_読む文章_.

2010/04/10(土) - 04:49
2010年4月9日、ブエルタ・アル・パイスバスコの第5ステージが起伏に富んだ170kmの山岳コースで行なわれ、ゴール20km手前で集団から飛び出したホアキン・ロドリゲス(スペイン、カチューシャ)が独走勝利を飾った。また、最大勾配22%の激坂を含むコースでは落車が多発した。
第5ステージ、エイバルからオリオまでの170kmに設定されたカテゴリー山岳は6つ。標高が1000mを超えるような難関山岳は登場しないが、終盤にかけて2級山岳アイア峠を2回通過する。この2級山岳アイア峠は最大勾配が22%に達する激坂だ。
最終日の個人タイムトライアルを前に、この日は序盤から活発なアタック合戦が繰り広げられた。先ず集団から15名の大きなグループが抜け出し、そこから3名が飛び出して逃げる展開。メイン集団は総合2位のクリストファー・ホーナー(アメリカ)擁するレディオシャックがコントロールした。
逃げを試みたのは、山岳賞ジャージを着るアメツ・チュルカ(スペイン、エウスカルテル)、ダヴィド・ロースリ(スイス、ランプレ)、ミハエル・アルバジーニ(スイス、チームHTC・コロンビア)の3名。

_使うデータ_.

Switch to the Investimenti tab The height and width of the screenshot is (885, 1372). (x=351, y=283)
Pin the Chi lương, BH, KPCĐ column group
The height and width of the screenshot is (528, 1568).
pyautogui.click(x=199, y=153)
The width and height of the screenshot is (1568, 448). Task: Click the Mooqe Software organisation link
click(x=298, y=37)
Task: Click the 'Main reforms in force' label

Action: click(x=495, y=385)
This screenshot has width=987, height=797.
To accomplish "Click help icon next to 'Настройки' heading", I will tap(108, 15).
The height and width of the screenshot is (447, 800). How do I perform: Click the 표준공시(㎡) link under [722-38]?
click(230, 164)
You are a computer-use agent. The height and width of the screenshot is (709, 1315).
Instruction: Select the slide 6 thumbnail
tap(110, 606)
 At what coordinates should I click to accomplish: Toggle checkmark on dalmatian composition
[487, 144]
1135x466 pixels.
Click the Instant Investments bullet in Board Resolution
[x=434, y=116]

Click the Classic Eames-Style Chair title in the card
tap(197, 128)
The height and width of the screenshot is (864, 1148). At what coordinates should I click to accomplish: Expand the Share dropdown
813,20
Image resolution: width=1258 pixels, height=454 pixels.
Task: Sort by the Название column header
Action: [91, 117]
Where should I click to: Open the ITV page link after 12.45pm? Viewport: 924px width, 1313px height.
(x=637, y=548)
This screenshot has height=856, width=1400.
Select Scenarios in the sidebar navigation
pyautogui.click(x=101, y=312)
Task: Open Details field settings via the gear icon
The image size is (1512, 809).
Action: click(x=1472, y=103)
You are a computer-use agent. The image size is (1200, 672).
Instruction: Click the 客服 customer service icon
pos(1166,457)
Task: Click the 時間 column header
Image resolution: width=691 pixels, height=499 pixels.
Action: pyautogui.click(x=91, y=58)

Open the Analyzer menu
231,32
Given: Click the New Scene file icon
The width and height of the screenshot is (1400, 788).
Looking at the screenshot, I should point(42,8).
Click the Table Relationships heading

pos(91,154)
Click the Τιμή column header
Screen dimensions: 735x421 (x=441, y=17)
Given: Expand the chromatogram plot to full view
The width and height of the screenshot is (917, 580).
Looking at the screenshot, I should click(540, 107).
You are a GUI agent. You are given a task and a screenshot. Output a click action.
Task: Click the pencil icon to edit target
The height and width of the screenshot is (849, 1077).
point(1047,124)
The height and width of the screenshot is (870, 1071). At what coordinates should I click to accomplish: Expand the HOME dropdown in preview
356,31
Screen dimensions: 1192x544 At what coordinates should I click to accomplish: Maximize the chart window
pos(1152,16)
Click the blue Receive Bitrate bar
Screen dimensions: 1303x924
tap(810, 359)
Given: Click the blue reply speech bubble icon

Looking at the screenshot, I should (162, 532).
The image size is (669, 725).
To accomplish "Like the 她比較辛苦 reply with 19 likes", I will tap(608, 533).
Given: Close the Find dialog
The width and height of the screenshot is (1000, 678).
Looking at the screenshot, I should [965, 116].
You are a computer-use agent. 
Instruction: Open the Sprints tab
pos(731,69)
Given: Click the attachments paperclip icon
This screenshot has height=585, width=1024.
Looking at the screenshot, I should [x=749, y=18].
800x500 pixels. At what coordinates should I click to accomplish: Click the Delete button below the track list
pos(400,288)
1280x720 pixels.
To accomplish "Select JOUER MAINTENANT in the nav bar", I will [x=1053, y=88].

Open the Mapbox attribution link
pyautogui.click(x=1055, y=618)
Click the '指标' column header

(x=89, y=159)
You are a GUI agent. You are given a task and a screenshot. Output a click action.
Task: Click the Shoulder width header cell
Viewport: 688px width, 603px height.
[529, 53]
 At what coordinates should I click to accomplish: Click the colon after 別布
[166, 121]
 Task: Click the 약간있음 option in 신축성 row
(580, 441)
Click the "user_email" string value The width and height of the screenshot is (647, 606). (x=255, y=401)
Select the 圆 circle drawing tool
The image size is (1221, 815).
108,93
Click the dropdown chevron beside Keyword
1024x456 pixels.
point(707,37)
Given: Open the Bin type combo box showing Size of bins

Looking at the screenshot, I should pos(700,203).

_やること_.
1. 上の記録から、「You are a computer-use agent. The image」がある行から「pos(91,154)」がある行までを書き写してください。最初と最後の行も含めます。
2. パイスバスコ第5ステージの記事の続きを書いてください。

_回答_.
1.
You are a computer-use agent. The image size is (1200, 672).
Instruction: Click the 客服 customer service icon
pos(1166,457)
Task: Click the 時間 column header
Image resolution: width=691 pixels, height=499 pixels.
Action: pyautogui.click(x=91, y=58)

Open the Analyzer menu
231,32
Given: Click the New Scene file icon
The width and height of the screenshot is (1400, 788).
Looking at the screenshot, I should point(42,8).
Click the Table Relationships heading

pos(91,154)

2.
この日4つ目のカテゴリー山岳、3級山岳ベントス・デ・オリオで後続グループが先頭に追いつき、そこから人数が絞り込まれて逃げグループはチュルカ、アレクサンドル・コロブネフ(ロシア、カチューシャ)、ダニエル・ナバーロ(スペイン、アスタナ)、アレクサンドル・エフィムキン(ロシア、アージェードゥーゼル)の4名に。
やがて終盤の2級山岳アイア峠が登場すると、先頭ではチュルカが独走を開始。しかし1つ目のアイア峠通過後、チュルカは下りで落車してしまう。チュルカを追い抜いて先頭に立ったのは、アイア峠でメイン集団から抜け出したロドリゲスだった。
歩く選手が出るほど急勾配のアイア峠を力強く上り切ったロドリゲス。総合で48秒遅れのロドリゲスを40秒遅れで追ったのは、リーダージャージのアレハンドロ・バルベルデ(スペイン、ケースデパーニュ)、総合2位のホーナー、サムエル・サンチェス(スペイン、エウスカルテル)の3名。
しかしロドリゲスの勢いは最後まで途切れなかった。
ロドリゲスは最終的に後続3名を振り切り、独走のままフィニッシュ。サンチェス、バルベルデ、ホーナーの3名は14秒遅れ、アンディ・シュレク(ルクセンブルク、サクソバンク)やジャンクリストフ・ペロー(フランス、オメガファーマ・ロット)を含む10名の小集団は20秒遅れでゴールした。
今年カチューシャに移籍したロドリゲスは、パリ〜ニースで総合7位に入り、プロツアーレースのボルタ・シクリスタ・ア・カタルーニャで総合優勝。直前に行なわれたGPミゲール・インドゥラインでも優勝し、パイスバスコの総合優勝候補に挙げられていたが、山岳での走りは影を潜め、総合下位に沈んでいた。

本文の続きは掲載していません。